> Task item
Every line in the records below between the one holding "Click the Help me write dialog title" and the one holding "Given: Click the Buscar search button", inclusive, is to be set down exactly; all other lines are to be left out.

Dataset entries
=== Section Start ===

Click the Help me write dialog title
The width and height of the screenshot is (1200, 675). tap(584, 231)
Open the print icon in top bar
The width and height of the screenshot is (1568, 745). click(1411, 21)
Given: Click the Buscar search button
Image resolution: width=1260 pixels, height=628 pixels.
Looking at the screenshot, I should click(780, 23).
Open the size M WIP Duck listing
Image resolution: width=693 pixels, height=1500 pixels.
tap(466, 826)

=== Section End ===
=== Section Start ===

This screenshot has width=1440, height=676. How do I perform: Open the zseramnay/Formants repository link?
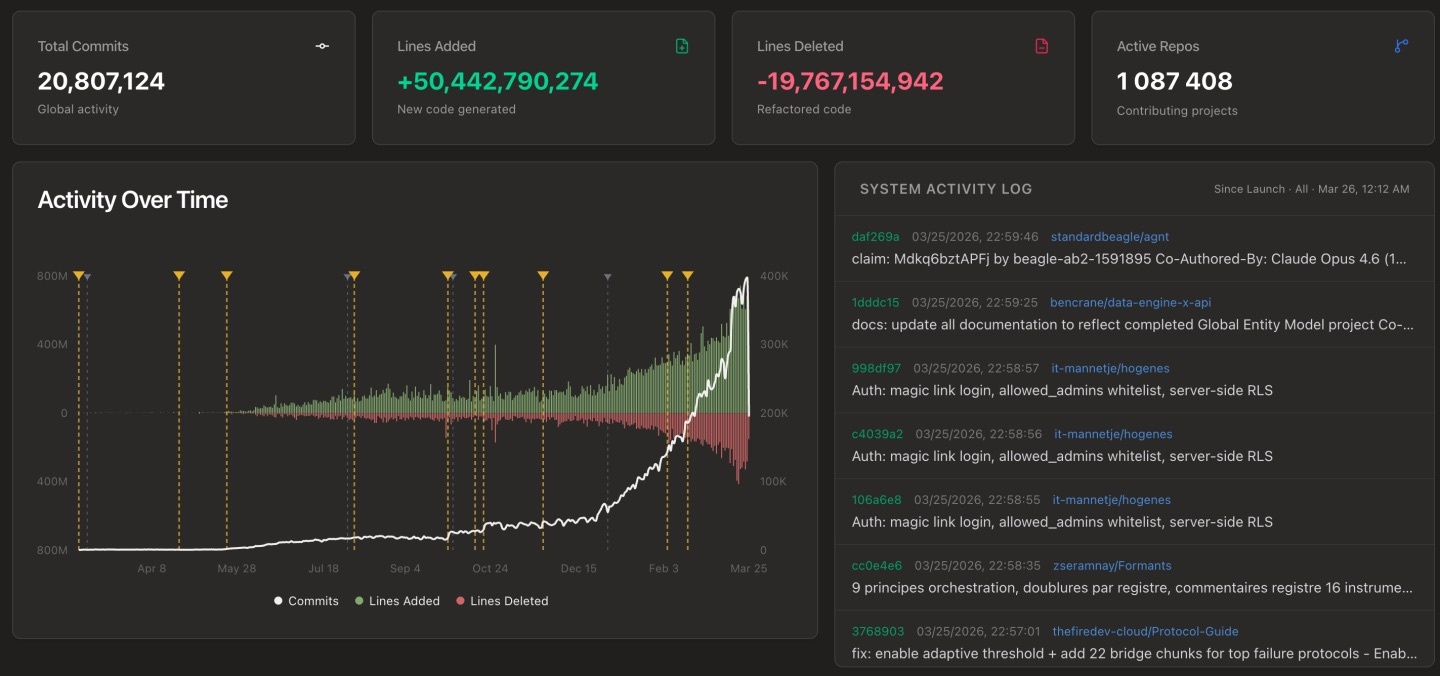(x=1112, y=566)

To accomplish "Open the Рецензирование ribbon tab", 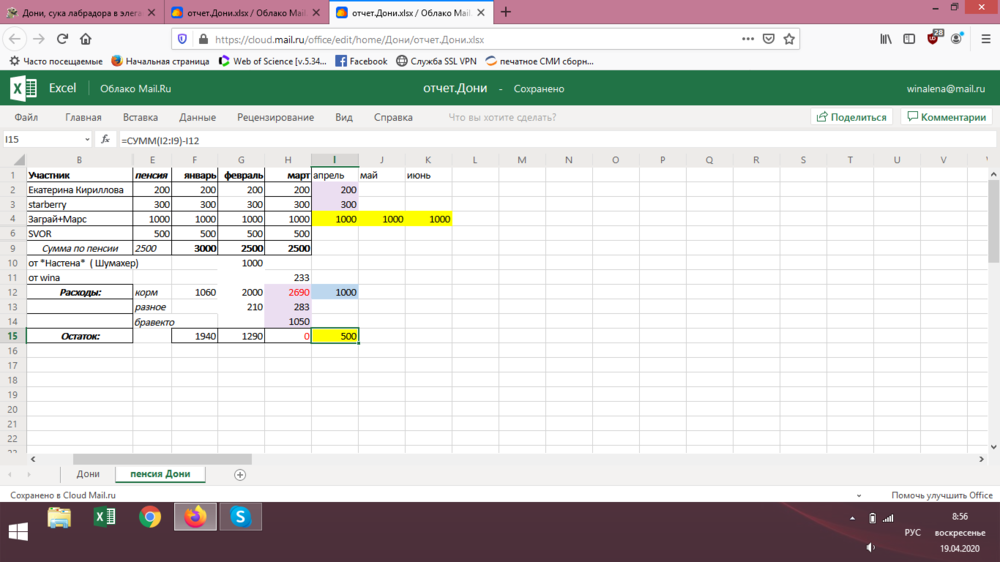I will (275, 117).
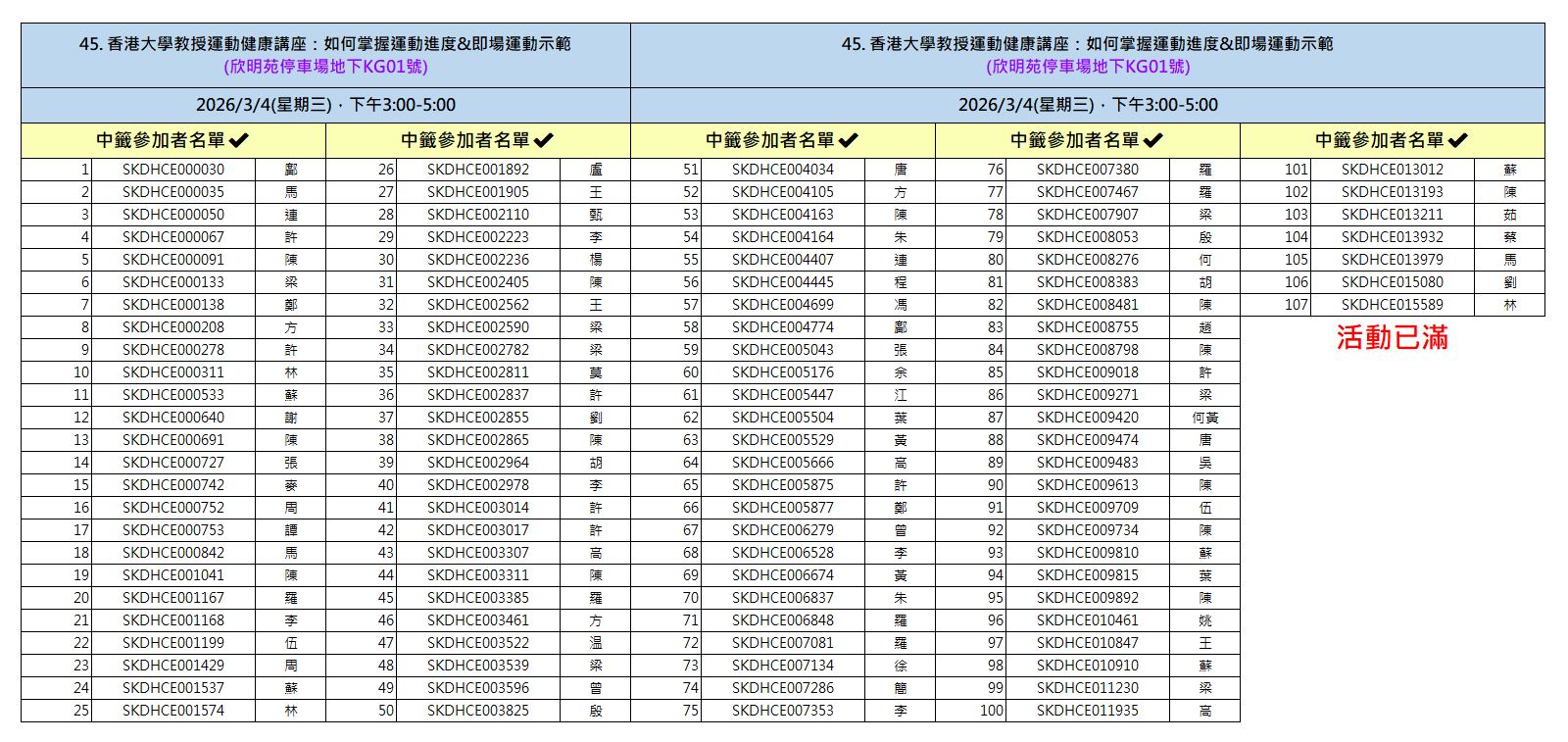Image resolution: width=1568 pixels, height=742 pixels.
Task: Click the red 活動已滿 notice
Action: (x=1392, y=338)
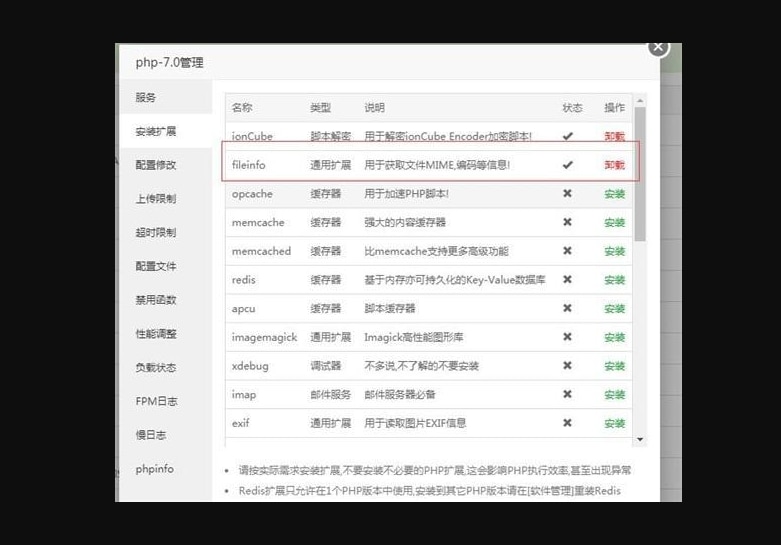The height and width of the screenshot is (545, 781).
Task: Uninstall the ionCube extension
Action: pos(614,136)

=== Section End ===

> Reply to the task
Click the Help me write dialog title
The width and height of the screenshot is (1200, 675). tap(584, 231)
Open the print icon in top bar
The width and height of the screenshot is (1568, 745). click(1411, 21)
Given: Click the Buscar search button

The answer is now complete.